理化学研究所(理研),名古屋大学,大阪大学は,大型放射光施設「SPring-8」において,「走査型X線顕微鏡」用の新しい高精度スキャン技術「X線ナノプローブスキャナー」を開発した(ニュースリリース)。
「走査型X線顕微鏡」ではX線微小集光技術の開発競争が進んだことで,利用可能なX線プローブのサイズ,すなわち空間分解能が1~10nmレベルへと劇的に縮小された。
これに伴い,走査型X線顕微鏡のスキャン装置に一層の精度向上が求められているが,1nm(原子数個分に相当)に迫るスキャン精度の実現は難しく,また大型化・複雑化が避けられなくなるために試料環境が制限され,走査型X線顕微鏡の汎用性や実用性が損なわれることが問題となっていた。
研究グループは,従来までのX線を曲げてスキャンすることが難しいという常識を打ち破り,X線プリズムと反射型X線レンズの組み合わせによる「X線ナノプローブスキャナー」を世界で初めて開発した。
この技術では,X線プリズムによりX線の進行方向を1,000分の1°レベルの超微小角度で偏向させ,その後,反射型X線レンズによりX線を50nmまで細く集光し,試料に照射する。

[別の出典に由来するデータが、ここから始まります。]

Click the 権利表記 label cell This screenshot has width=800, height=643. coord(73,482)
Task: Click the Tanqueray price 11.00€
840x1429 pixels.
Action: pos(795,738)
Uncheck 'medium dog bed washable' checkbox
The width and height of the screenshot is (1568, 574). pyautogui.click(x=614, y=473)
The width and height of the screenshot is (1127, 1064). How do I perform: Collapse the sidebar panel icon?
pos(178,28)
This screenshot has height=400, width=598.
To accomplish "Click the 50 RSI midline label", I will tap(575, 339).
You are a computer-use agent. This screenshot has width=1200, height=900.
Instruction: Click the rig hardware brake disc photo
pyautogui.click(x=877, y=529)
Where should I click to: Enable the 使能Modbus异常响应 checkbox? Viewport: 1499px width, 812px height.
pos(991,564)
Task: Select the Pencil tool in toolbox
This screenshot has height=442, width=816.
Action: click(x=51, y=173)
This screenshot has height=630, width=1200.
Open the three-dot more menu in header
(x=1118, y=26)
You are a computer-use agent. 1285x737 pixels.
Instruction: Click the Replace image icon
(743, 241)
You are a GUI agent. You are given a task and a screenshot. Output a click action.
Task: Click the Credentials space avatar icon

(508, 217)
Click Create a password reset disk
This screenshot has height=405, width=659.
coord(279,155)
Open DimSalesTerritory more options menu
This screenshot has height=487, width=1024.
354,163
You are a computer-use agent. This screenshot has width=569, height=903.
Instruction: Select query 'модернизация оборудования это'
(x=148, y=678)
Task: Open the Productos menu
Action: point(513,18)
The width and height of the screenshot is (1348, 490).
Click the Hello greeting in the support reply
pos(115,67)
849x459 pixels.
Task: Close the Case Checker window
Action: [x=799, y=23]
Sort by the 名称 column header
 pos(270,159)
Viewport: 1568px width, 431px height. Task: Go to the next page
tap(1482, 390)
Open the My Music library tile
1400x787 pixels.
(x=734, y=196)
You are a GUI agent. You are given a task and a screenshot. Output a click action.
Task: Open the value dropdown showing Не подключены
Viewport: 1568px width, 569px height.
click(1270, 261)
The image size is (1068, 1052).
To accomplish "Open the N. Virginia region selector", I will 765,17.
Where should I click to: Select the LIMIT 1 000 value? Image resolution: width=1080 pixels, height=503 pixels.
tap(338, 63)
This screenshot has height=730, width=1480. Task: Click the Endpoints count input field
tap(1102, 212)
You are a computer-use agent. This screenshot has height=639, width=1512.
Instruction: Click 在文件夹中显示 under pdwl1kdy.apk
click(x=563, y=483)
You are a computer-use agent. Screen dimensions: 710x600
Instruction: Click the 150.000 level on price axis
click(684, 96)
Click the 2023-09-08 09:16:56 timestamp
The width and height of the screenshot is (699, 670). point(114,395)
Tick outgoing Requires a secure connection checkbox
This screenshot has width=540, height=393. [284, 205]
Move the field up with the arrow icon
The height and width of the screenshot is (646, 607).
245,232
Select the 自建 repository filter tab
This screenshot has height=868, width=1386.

X線は直進性が高くなかなか曲がらないため,X線プリズムでも微小な角度しか曲げることができないが,その反面,わずかな曲げ角を高精度に制御できる。この特性を生かすことで,これまで制御が難しかった1nm精度のスキャンが可能になるという。
集光に用いる反射型X線レンズは,研究グループが長い年月をかけて研究開発してきたもので,全反射現象を利用した4回反射型の超高精度ミラーで,長さ数十~数百mmのミラー形状が約1nmの作製誤差で作り込まれている。非常に精密に作製されたミラー表面は,1Åの短い波長を持つX線をほぼ理想的に反射・集光させることができるという。
実際に,このX線ナノプローブスキャナーを使って,S試料を動かさずにX線プローブをスキャンし,50nm線幅を解像する走査型X線顕微鏡像の取得に成功した。また,この手法によって,0.1~2nmのスキャン精度が十分に実現可能であることを示した。これは従来の10~20倍の精度だという。
研究所グループは,このX線ナノプローブスキャナーを火付け役として,今後X線光学技術の新展開が開拓されることが望まれるとしている。